--- begin Passage to read ---

I reserve the option to recall my approval once I finish the podcast, but this is starting off well IMO.

Seems to be the bike fit guy on this channel:

Yup, that’s him. As I mentioned in the other post where I shared the podcast, I don’t agree with all of his views, but he has a very good grasp on this world and has some great info to share.

The hard part is figuring out how knowledgeable and skilled the fitter is. They don’t all post in forums so we can tell they are knowledgeable. There seems to be no useful certification (useful meaning if they pass it they can give a good fit vs they had a day of training and passed some easy test) or review site to read how good a fitter is. And when Fits are in the $300+ range around here… So then try to judge by things that you think may correlate which can go poorly.

Back to the original post look at this video of Neill Stanbury (bike fitter):

ok, not the subject of the video but look at the equipment used. Rock and roll Kinetic bike trainer so he clearly likes a bit of movement on the bike doing a fit. Doesn’t seem to use any advanced tech.

There are some “cert” places, but they largely align with the fit methodology and teaching connected in parallel. Nothing independent or far reaching, unfortunately.

But not much different than things like bike mechanics, there is a need to do some research (find prior customers and such) and potential discussion with the fitter as pre-interview. There is no clear or easy pass/fail, good/bad identifier here.

Checking out the vid now.

Bikes either work or don’t. A fit being bad can be hard to tell. Are you more comfortable right after? Maybe you need time to adjust and then things will be better. Did the fit make things worse but only slowly…

Slow twitch only has 10 people in all of the US and Canada ranked. ibfi only lists one person in MD and bike lists no one. Just frustrating

Yup, I am aware we are talking humans vs machines here in my mech vs fitter example. Just trying to make a point that there are few if any direct endorsements or guarantees like it seems you are looking to find.

I get the frustration and fall into that category a bit on my own. I considered connecting to the institute, but I don’t even do the minimum of fits they require, so it’s a pointless for me to dig into that one.

We are talking about a niche industry within a niche industry. Sucks to be sure, but we have what we have. Fitting is a small industry that plenty of people question as valid or worthwhile in the first place. Those that have either taken the risk freely, or been driven that direction from issues may have found relief, but we all know cases where that didn’t happen either.

So it takes some research and a bit of faith to be sure. I essentially guarantee my services as I will refund if the person is wholly dissatisfied with my work. But considering the relative challenge that lies here, it’s tough to do more than that. Perhaps the better parallel is coaching, where much relies on the coach and their abilities, but also the interaction between coach and athlete. Fitting is a bit like that too.

--- end Passage to read ---
--- begin Listed records ---

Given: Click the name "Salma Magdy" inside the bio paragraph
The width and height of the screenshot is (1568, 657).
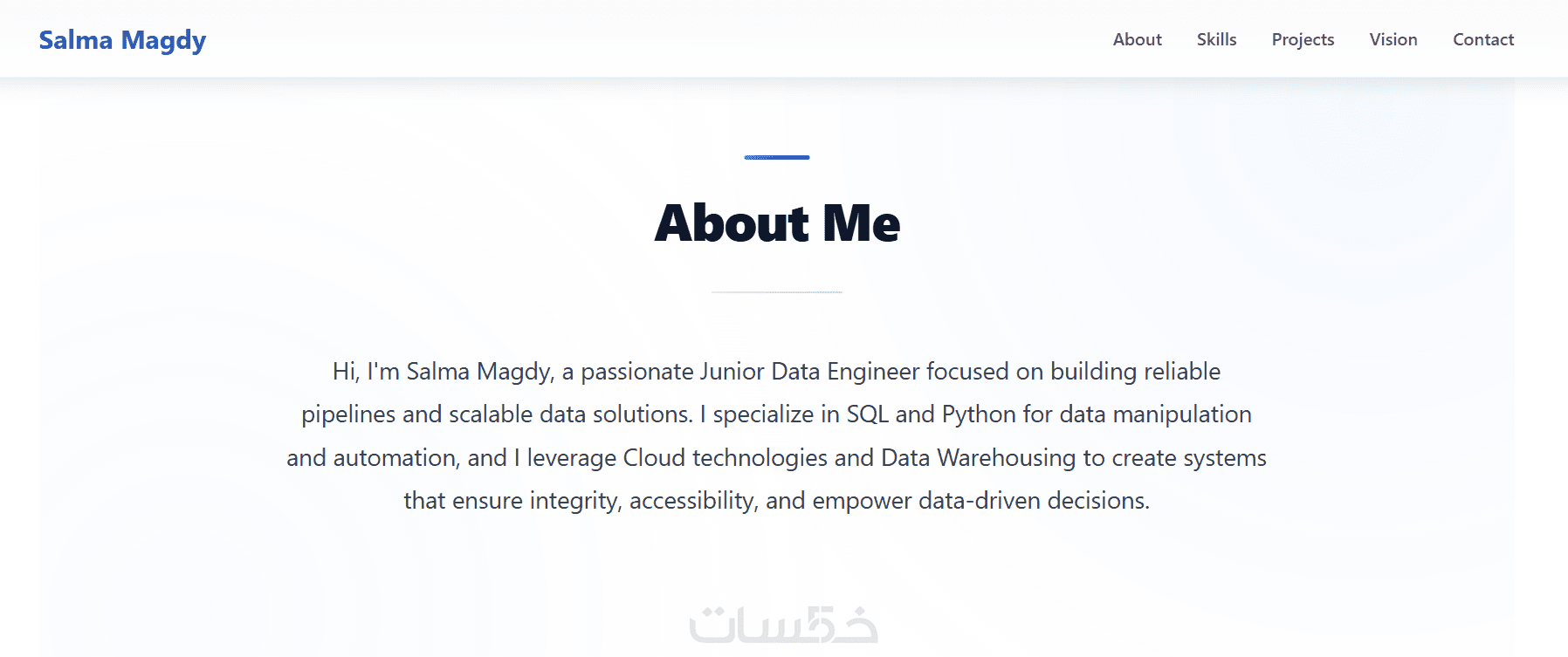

--- end Listed records ---
--- begin Listed records ---

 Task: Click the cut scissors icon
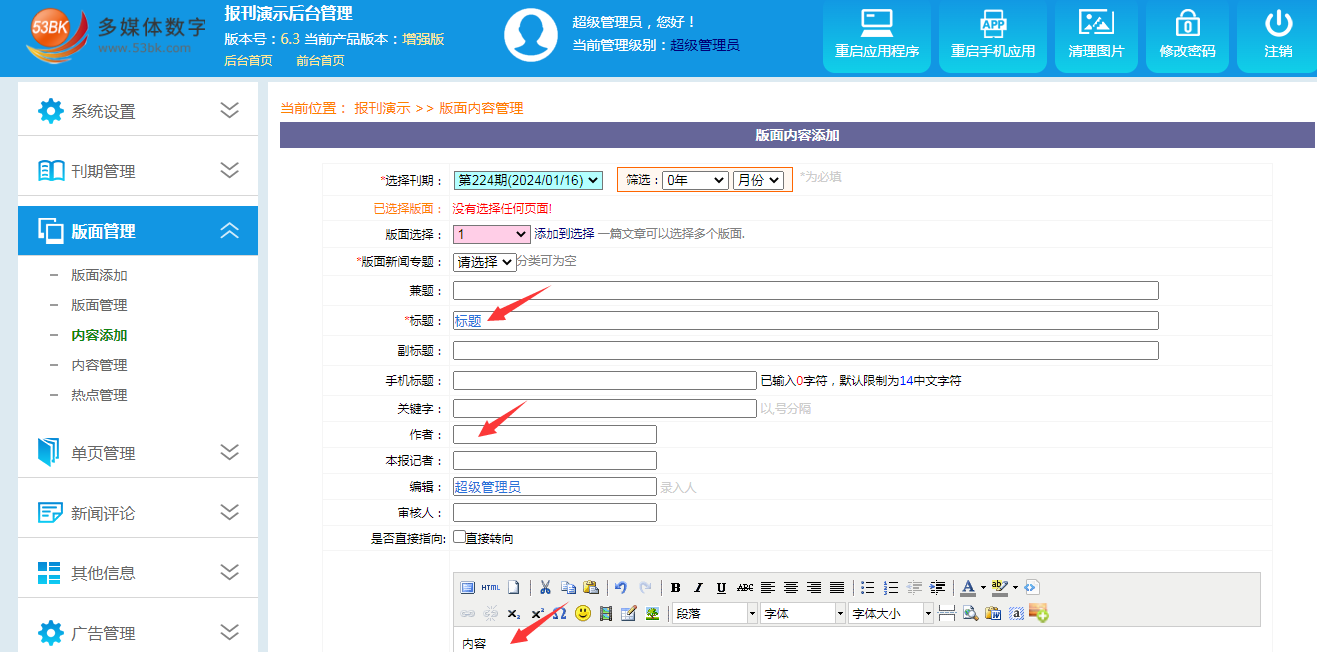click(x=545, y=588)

--- end Listed records ---

Quote the bike fitting discussion above word for word, from "There are some" to "far reaching, unfortunately.".

There are some “cert” places, but they largely align with the fit methodology and teaching connected in parallel. Nothing independent or far reaching, unfortunately.